Step1-DownloadSampleDataandSetupEnvironment#
Download Anaconda#
To run the PRS Notebooks, set up a conda environment. Some tools require a dedicated (separate) conda environment, and for such tools, instructions are provided in their corresponding Notebooks.
Windows:#
Visit the Anaconda website.
Choose the appropriate installer (64-bit is recommended for most systems).
Run the installer and follow the on-screen instructions.
Linux:#
Open a terminal window and run these commands:
wget https://repo.anaconda.com/archive/Anaconda3-2024.01-Linux-x86_64.sh chmod +x Anaconda3-2024.01-Linux-x86_64.sh bash Anaconda3-2024.01-Linux-x86_64.sh source ~/.bashrc
Create a Dedicated Environment for Your Project:#
Open a terminal window (or Anaconda Prompt on Windows).
Create a new environment named “prstools” with Python 3.10:
conda create -n prstools python=3.10
Activate the environment:
conda activate prstools
Install R within the Environment:#
Install R version 4.3.2 from the conda-forge channel:
conda install -c conda-forge r-base=4.3.2
conda install -c conda-forge r-essentials
Data Preparation#
In this section, we will download the sample data.
Download Sample Data#
The first step is to download the sample data. You can find the base data here and the target data here.
Extracting Target Data#
Extract the target data and organize it with the following files in a directory named SampleData1
:
SampleData1.bed
: Plink Files (bed, bim, fam) containing genotype information.SampleData1.bim
SampleData1.fam
SampleData1.cov
: Contains covariate information.SampleData1.height
: Contains the actual height phenotype.SampleData1.gz
: GWAS summary statistic file.
Ensure to rename all files to the SampleData1
prefix.
.
├── SampleData1
│ ├── SampleData1.bed
│ ├── SampleData1.bim
│ ├── SampleData1.cov
│ ├── SampleData1.fam
│ ├── SampleData1.gz
│ └── SampleData1.height
View Bed Files#
To view Bed files, visit Plink Binary Files Documentation.
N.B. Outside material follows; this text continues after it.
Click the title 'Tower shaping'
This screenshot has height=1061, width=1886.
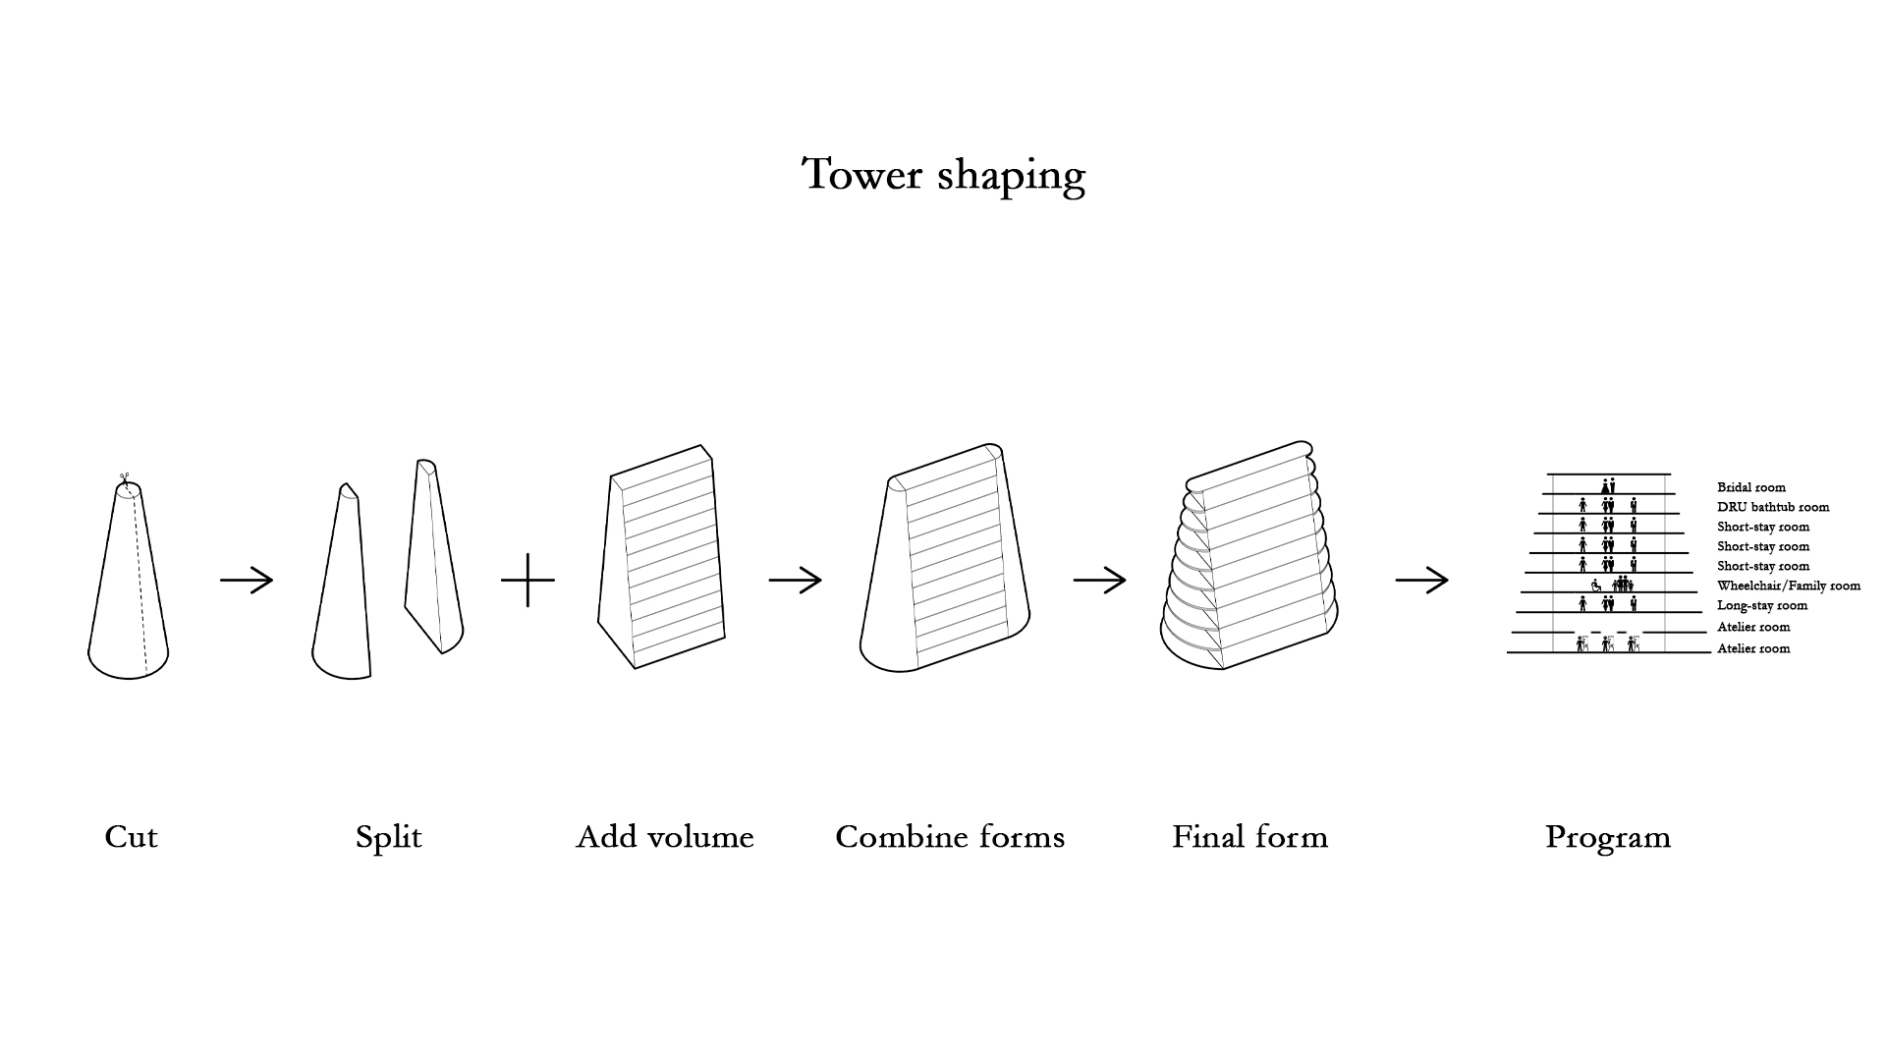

Analyzing Quantitative Trait (Height)#
We will begin by analyzing the quantitative trait (height). The dataset used for the continuous trait analysis is sourced from the tutorial by choishingwan, and we express our gratitude for making it publicly available.
Polygenic Risk Score (PRS) Tools Overview#
PRS tools can be categorized into three types:
Type 1: Summary Statistics File Only
These tools use a summary statistic file (e.g., gwas.txt) and estimate betas or posterior probabilities. They may require population-specific linkage disequilibrium calculations.
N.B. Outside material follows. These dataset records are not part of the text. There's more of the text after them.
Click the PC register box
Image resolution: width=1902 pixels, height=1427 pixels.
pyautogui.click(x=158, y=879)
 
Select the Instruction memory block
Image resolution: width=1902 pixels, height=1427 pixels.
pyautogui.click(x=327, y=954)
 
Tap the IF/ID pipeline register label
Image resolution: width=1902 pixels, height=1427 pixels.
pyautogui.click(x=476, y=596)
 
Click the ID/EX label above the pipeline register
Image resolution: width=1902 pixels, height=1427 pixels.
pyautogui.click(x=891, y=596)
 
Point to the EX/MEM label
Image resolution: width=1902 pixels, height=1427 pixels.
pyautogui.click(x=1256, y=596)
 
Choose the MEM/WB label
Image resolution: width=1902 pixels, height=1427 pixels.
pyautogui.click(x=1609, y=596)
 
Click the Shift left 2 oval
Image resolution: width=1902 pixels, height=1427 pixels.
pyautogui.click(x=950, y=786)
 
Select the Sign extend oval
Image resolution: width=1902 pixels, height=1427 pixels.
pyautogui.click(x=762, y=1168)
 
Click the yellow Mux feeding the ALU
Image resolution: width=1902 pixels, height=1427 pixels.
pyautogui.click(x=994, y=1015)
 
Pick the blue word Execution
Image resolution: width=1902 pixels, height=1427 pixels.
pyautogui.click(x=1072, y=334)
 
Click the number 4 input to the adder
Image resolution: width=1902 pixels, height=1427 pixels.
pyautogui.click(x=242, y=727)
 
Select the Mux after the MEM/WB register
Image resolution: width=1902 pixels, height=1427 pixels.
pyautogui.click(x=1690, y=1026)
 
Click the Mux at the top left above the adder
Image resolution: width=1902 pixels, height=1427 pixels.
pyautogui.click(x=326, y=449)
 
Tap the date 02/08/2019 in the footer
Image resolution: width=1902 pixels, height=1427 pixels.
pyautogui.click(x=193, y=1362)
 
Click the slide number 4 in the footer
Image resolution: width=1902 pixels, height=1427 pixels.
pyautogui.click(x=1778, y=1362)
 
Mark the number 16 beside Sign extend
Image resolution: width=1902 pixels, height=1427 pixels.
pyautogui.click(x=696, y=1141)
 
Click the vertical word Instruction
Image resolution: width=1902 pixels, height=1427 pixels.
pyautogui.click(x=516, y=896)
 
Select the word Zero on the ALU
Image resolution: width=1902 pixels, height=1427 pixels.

Type 2: Summary Statistic File and Individual Data Set
This category of PRS tools requires both a summary statistic file and an individual dataset. They optimize various hyperparameters for beta estimation or snp weight estimation.
Type 3: Individual Data Set Only
These tools focus on polygenic risk score calculation for individuals without relying on a summary statistic file. They incorporate linkage equilibrium for betas or snp weight estimation.
Type 4: Multi-ancestry/Disease Tools
These tools use GWAS from multiple populations or multiple diseases to calculate posterior probabilities or new Betas.
Data Splitting and Hyperparameter Optimization#
The target data is split into a 75% training or hyperparameter optimization set and a 25% testing set for final performance evaluation.
For binary phenotypes, we used a stratified cross-validation technique to split the data.
skf = StratifiedKFold(n_splits=5, shuffle=True, random_state=42)
For continuous phenotypes, we used cross-validation to split the data into 5 folds.
kf = KFold(n_splits=5, shuffle=True, random_state=42)
Hyperparameter optimization can be categorized into two types:
Genotype data Quality controls related Hyperparameters
This includes considerations such as pruning and clumping during quality controls on the target data.
Tools-Specific Hyperparameters
When using the GWAS File and an individual dataset, specific hyperparameters, such as lambdas for lasso, may be considered.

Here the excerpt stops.